EcoScout is a Chrome extension that acts as an ethical and sustainable shopping assistant. When you visit an online clothing website, EcoScout reads the active URL and instantly cross-references the brand with our custom database.
When you open the extension, you are greeted with a UI that displays an overall rating on a dynamic visual meter, alongside specific Ethics and Sustainability metrics. If you are shopping on a fast-fashion site (like Shein or Zara), EcoScout throws a warning flag and immediately provides a curated list of sustainable, ethical alternative brands (like Patagonia or Pact) that match the clothing category you are currently browsing.
We developed the user interface using React, JavaScript, and HTML/CSS.
We conducted our own research to identify popular fast fashion companies as well as sustainable and ethical alternatives. Based on our findings, we made our own database by using Firebase to store fast fashion companies and our recommended companies. We created a Python program to match the detected URL to fast fashion brand names in our database. It also identifies the recommendation names and links.
Some challenges we ran into were keeping ourselves on the same page with our GitHub pushes. Luckily for us, we did not run into any major merge conflicts or code loss but making sure that everyone was working on the same/similar code could get convoluted at times because a lot of us were new to collaborative coding. Despite this challenge, we constantly kept in touch and updated each other on our status, so we were able to get everyone on the same page by the end.
Some accomplishments we are proud of are creating a custom database of over 70 companies, distinguishing fast-fashion companies and their alternatives. Another accomplishment was getting the backend to receive a fast-fashion company, searching for its alternatives, and giving the frontend the recommended company name and URL.
For the front-end, we learned how to create a Google Extension, For the back-end, we learned how to use the database Firestorm and access it with our Python program.

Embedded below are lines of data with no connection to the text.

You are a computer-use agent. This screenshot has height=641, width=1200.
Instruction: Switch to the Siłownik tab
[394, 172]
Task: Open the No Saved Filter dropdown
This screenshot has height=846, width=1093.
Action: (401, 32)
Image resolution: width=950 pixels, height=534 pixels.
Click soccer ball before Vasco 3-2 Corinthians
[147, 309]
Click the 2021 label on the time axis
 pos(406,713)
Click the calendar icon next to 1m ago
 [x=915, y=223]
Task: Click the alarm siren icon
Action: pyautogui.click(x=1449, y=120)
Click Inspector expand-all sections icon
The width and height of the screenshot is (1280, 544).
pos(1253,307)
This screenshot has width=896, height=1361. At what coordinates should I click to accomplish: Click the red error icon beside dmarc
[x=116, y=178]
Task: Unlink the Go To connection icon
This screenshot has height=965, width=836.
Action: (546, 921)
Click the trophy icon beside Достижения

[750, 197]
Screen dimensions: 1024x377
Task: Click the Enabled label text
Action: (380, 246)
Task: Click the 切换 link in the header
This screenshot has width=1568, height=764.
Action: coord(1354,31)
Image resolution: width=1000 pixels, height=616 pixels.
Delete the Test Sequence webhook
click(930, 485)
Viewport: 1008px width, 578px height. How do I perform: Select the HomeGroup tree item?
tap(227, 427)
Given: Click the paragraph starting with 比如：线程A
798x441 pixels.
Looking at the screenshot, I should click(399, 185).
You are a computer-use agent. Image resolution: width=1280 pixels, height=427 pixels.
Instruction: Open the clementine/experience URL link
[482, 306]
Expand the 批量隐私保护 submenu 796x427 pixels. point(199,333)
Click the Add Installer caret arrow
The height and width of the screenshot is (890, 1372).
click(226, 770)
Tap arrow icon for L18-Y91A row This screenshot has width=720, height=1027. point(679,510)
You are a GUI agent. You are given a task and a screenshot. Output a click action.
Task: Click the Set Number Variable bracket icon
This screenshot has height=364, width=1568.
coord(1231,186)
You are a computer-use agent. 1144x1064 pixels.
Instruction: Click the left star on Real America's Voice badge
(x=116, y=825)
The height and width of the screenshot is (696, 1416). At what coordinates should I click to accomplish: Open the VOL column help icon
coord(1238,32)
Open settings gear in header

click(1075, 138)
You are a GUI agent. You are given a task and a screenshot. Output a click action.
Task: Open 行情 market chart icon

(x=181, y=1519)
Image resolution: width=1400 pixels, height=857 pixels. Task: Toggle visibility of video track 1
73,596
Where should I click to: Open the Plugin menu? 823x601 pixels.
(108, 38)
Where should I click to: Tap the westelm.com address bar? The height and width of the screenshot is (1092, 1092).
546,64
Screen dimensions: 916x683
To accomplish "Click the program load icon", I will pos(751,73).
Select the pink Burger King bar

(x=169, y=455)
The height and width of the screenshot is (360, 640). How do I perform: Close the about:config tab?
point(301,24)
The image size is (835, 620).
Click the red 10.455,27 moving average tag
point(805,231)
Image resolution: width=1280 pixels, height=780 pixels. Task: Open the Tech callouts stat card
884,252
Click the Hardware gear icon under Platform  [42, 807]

Some future advancements we have planned are to create a bigger database to include a wider range of fast-fashion companies and alternatives. We would also like to add more criteria to our evaluation system of sustainable, ethical, and mixed ratings. Additionally, we plan to enhance our Google Extension by adding tabs to provide more information to the user about the recommended companies. Moreover, we would like to implement a notification system that alerts the user whenever they open an online store that's also located in our database.